**INSTRUCTIONS FOR THE TASK**
Every record below must be set down again exactly as given.

**SOURCE DATA**
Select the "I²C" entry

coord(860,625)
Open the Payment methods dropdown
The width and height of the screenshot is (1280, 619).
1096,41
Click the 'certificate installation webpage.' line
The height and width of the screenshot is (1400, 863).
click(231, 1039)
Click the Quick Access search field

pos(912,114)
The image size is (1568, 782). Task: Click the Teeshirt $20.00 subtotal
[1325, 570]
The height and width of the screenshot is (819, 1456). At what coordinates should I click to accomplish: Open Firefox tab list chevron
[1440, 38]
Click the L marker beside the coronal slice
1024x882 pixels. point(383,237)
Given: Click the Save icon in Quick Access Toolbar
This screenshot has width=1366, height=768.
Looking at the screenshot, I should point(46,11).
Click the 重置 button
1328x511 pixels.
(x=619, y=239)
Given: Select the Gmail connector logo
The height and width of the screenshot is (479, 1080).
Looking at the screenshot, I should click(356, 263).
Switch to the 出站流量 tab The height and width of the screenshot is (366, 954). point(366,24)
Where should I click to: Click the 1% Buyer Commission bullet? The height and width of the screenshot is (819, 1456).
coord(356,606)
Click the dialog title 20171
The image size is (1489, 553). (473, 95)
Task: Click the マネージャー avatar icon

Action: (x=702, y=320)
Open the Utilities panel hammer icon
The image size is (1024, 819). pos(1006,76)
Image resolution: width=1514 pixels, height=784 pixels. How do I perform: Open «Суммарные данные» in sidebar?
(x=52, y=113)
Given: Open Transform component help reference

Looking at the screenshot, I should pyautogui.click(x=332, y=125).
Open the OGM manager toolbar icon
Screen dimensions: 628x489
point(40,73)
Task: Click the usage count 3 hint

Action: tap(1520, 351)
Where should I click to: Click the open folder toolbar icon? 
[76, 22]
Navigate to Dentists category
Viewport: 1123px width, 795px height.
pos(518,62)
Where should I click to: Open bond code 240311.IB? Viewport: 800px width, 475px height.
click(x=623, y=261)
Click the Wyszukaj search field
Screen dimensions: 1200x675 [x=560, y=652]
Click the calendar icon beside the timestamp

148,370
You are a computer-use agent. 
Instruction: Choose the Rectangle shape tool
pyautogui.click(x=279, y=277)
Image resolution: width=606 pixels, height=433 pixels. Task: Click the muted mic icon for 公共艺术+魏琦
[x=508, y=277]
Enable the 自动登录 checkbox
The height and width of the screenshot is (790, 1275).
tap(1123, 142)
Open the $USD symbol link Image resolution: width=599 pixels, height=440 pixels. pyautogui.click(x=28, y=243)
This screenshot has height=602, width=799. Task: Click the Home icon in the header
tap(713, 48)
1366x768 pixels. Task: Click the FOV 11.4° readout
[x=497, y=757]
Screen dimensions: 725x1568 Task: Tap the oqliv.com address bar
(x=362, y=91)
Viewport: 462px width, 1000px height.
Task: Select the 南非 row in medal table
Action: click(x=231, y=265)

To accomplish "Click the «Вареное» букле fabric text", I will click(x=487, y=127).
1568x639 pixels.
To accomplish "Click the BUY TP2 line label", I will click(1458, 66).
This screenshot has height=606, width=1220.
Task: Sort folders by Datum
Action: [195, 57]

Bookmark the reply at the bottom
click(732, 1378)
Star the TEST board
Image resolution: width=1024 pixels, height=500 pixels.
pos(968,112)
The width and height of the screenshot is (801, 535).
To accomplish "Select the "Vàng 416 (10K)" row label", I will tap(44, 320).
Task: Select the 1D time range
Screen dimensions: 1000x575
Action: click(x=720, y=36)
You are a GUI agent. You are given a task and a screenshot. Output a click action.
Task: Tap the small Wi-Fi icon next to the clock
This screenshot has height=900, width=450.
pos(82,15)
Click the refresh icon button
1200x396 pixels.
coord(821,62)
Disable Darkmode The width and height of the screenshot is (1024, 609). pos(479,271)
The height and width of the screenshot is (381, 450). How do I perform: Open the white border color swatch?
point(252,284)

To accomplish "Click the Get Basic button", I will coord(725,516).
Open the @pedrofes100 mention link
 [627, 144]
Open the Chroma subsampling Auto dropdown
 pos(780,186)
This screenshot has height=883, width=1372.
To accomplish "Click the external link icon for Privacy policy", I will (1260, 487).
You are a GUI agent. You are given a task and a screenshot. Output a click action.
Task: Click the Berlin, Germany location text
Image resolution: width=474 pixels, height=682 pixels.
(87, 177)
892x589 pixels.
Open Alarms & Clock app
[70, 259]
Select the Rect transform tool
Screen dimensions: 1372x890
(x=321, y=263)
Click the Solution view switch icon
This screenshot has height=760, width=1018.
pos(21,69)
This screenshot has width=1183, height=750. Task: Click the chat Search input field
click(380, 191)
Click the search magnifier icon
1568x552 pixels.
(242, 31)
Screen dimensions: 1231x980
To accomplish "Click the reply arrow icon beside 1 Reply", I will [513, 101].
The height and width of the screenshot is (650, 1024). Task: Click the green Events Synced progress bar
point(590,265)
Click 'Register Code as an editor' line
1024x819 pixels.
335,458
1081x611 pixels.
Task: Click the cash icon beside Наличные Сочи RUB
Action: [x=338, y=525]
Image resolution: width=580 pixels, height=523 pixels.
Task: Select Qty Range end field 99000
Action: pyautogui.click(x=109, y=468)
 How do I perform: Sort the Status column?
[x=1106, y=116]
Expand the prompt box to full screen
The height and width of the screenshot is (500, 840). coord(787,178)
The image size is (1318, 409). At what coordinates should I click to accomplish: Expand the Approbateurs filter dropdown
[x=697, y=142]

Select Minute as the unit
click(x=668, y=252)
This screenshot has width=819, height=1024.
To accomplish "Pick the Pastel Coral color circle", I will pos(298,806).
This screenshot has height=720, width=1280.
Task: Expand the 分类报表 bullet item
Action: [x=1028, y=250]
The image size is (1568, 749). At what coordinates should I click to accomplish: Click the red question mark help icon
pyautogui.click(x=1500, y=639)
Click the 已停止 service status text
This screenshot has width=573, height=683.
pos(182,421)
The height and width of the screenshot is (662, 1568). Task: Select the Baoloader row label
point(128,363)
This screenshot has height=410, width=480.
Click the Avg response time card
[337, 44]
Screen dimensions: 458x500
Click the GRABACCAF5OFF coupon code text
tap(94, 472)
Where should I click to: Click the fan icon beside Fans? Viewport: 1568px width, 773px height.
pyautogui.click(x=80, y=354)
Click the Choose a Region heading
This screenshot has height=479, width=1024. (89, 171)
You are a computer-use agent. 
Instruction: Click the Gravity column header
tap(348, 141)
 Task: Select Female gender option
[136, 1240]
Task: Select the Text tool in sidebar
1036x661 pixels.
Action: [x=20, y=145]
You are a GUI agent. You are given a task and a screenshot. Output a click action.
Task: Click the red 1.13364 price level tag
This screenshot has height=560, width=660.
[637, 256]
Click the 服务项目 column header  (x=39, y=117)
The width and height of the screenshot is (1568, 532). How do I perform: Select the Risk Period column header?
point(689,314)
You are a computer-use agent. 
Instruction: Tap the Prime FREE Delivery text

**PROBLEM SOLUTION**
Select the "I²C" entry

coord(860,625)
Open the Payment methods dropdown
The width and height of the screenshot is (1280, 619).
1096,41
Click the 'certificate installation webpage.' line
The height and width of the screenshot is (1400, 863).
click(231, 1039)
Click the Quick Access search field

pos(912,114)
The image size is (1568, 782). Task: Click the Teeshirt $20.00 subtotal
[1325, 570]
The height and width of the screenshot is (819, 1456). At what coordinates should I click to accomplish: Open Firefox tab list chevron
[1440, 38]
Click the L marker beside the coronal slice
1024x882 pixels. point(383,237)
Given: Click the Save icon in Quick Access Toolbar
This screenshot has width=1366, height=768.
Looking at the screenshot, I should point(46,11).
Click the 重置 button
1328x511 pixels.
(x=619, y=239)
Given: Select the Gmail connector logo
The height and width of the screenshot is (479, 1080).
Looking at the screenshot, I should click(356, 263).
Switch to the 出站流量 tab The height and width of the screenshot is (366, 954). point(366,24)
Where should I click to: Click the 1% Buyer Commission bullet? The height and width of the screenshot is (819, 1456).
coord(356,606)
Click the dialog title 20171
The image size is (1489, 553). (473, 95)
Task: Click the マネージャー avatar icon

Action: (x=702, y=320)
Open the Utilities panel hammer icon
The image size is (1024, 819). pos(1006,76)
Image resolution: width=1514 pixels, height=784 pixels. How do I perform: Open «Суммарные данные» in sidebar?
(x=52, y=113)
Given: Open Transform component help reference

Looking at the screenshot, I should pyautogui.click(x=332, y=125).
Open the OGM manager toolbar icon
Screen dimensions: 628x489
point(40,73)
Task: Click the usage count 3 hint

Action: tap(1520, 351)
Where should I click to: Click the open folder toolbar icon? 
[76, 22]
Navigate to Dentists category
Viewport: 1123px width, 795px height.
pos(518,62)
Where should I click to: Open bond code 240311.IB? Viewport: 800px width, 475px height.
click(x=623, y=261)
Click the Wyszukaj search field
Screen dimensions: 1200x675 [x=560, y=652]
Click the calendar icon beside the timestamp

148,370
You are a computer-use agent. 
Instruction: Choose the Rectangle shape tool
pyautogui.click(x=279, y=277)
Image resolution: width=606 pixels, height=433 pixels. Task: Click the muted mic icon for 公共艺术+魏琦
[x=508, y=277]
Enable the 自动登录 checkbox
The height and width of the screenshot is (790, 1275).
tap(1123, 142)
Open the $USD symbol link Image resolution: width=599 pixels, height=440 pixels. pyautogui.click(x=28, y=243)
This screenshot has height=602, width=799. Task: Click the Home icon in the header
tap(713, 48)
1366x768 pixels. Task: Click the FOV 11.4° readout
[x=497, y=757]
Screen dimensions: 725x1568 Task: Tap the oqliv.com address bar
(x=362, y=91)
Viewport: 462px width, 1000px height.
Task: Select the 南非 row in medal table
Action: click(x=231, y=265)

To accomplish "Click the «Вареное» букле fabric text", I will click(x=487, y=127).
1568x639 pixels.
To accomplish "Click the BUY TP2 line label", I will click(1458, 66).
This screenshot has height=606, width=1220.
Task: Sort folders by Datum
Action: [195, 57]

Bookmark the reply at the bottom
click(732, 1378)
Star the TEST board
Image resolution: width=1024 pixels, height=500 pixels.
pos(968,112)
The width and height of the screenshot is (801, 535).
To accomplish "Select the "Vàng 416 (10K)" row label", I will tap(44, 320).
Task: Select the 1D time range
Screen dimensions: 1000x575
Action: click(x=720, y=36)
You are a GUI agent. You are given a task and a screenshot. Output a click action.
Task: Tap the small Wi-Fi icon next to the clock
This screenshot has height=900, width=450.
pos(82,15)
Click the refresh icon button
1200x396 pixels.
coord(821,62)
Disable Darkmode The width and height of the screenshot is (1024, 609). pos(479,271)
The height and width of the screenshot is (381, 450). How do I perform: Open the white border color swatch?
point(252,284)

To accomplish "Click the Get Basic button", I will coord(725,516).
Open the @pedrofes100 mention link
 [627, 144]
Open the Chroma subsampling Auto dropdown
 pos(780,186)
This screenshot has height=883, width=1372.
To accomplish "Click the external link icon for Privacy policy", I will (1260, 487).
You are a GUI agent. You are given a task and a screenshot. Output a click action.
Task: Click the Berlin, Germany location text
Image resolution: width=474 pixels, height=682 pixels.
(87, 177)
892x589 pixels.
Open Alarms & Clock app
[70, 259]
Select the Rect transform tool
Screen dimensions: 1372x890
(x=321, y=263)
Click the Solution view switch icon
This screenshot has height=760, width=1018.
pos(21,69)
This screenshot has width=1183, height=750. Task: Click the chat Search input field
click(380, 191)
Click the search magnifier icon
1568x552 pixels.
(242, 31)
Screen dimensions: 1231x980
To accomplish "Click the reply arrow icon beside 1 Reply", I will [513, 101].
The height and width of the screenshot is (650, 1024). Task: Click the green Events Synced progress bar
point(590,265)
Click 'Register Code as an editor' line
1024x819 pixels.
335,458
1081x611 pixels.
Task: Click the cash icon beside Наличные Сочи RUB
Action: [x=338, y=525]
Image resolution: width=580 pixels, height=523 pixels.
Task: Select Qty Range end field 99000
Action: pyautogui.click(x=109, y=468)
 How do I perform: Sort the Status column?
[x=1106, y=116]
Expand the prompt box to full screen
The height and width of the screenshot is (500, 840). coord(787,178)
The image size is (1318, 409). At what coordinates should I click to accomplish: Expand the Approbateurs filter dropdown
[x=697, y=142]

Select Minute as the unit
click(x=668, y=252)
This screenshot has width=819, height=1024.
To accomplish "Pick the Pastel Coral color circle", I will pos(298,806).
This screenshot has height=720, width=1280.
Task: Expand the 分类报表 bullet item
Action: [x=1028, y=250]
The image size is (1568, 749). At what coordinates should I click to accomplish: Click the red question mark help icon
pyautogui.click(x=1500, y=639)
Click the 已停止 service status text
This screenshot has width=573, height=683.
pos(182,421)
The height and width of the screenshot is (662, 1568). Task: Select the Baoloader row label
point(128,363)
This screenshot has height=410, width=480.
Click the Avg response time card
[337, 44]
Screen dimensions: 458x500
Click the GRABACCAF5OFF coupon code text
tap(94, 472)
Where should I click to: Click the fan icon beside Fans? Viewport: 1568px width, 773px height.
pyautogui.click(x=80, y=354)
Click the Choose a Region heading
This screenshot has height=479, width=1024. (89, 171)
You are a computer-use agent. 
Instruction: Click the Gravity column header
tap(348, 141)
 Task: Select Female gender option
[136, 1240]
Task: Select the Text tool in sidebar
1036x661 pixels.
Action: [x=20, y=145]
You are a GUI agent. You are given a task and a screenshot. Output a click action.
Task: Click the red 1.13364 price level tag
This screenshot has height=560, width=660.
[637, 256]
Click the 服务项目 column header  (x=39, y=117)
The width and height of the screenshot is (1568, 532). How do I perform: Select the Risk Period column header?
point(689,314)
You are a computer-use agent. 
Instruction: Tap the Prime FREE Delivery text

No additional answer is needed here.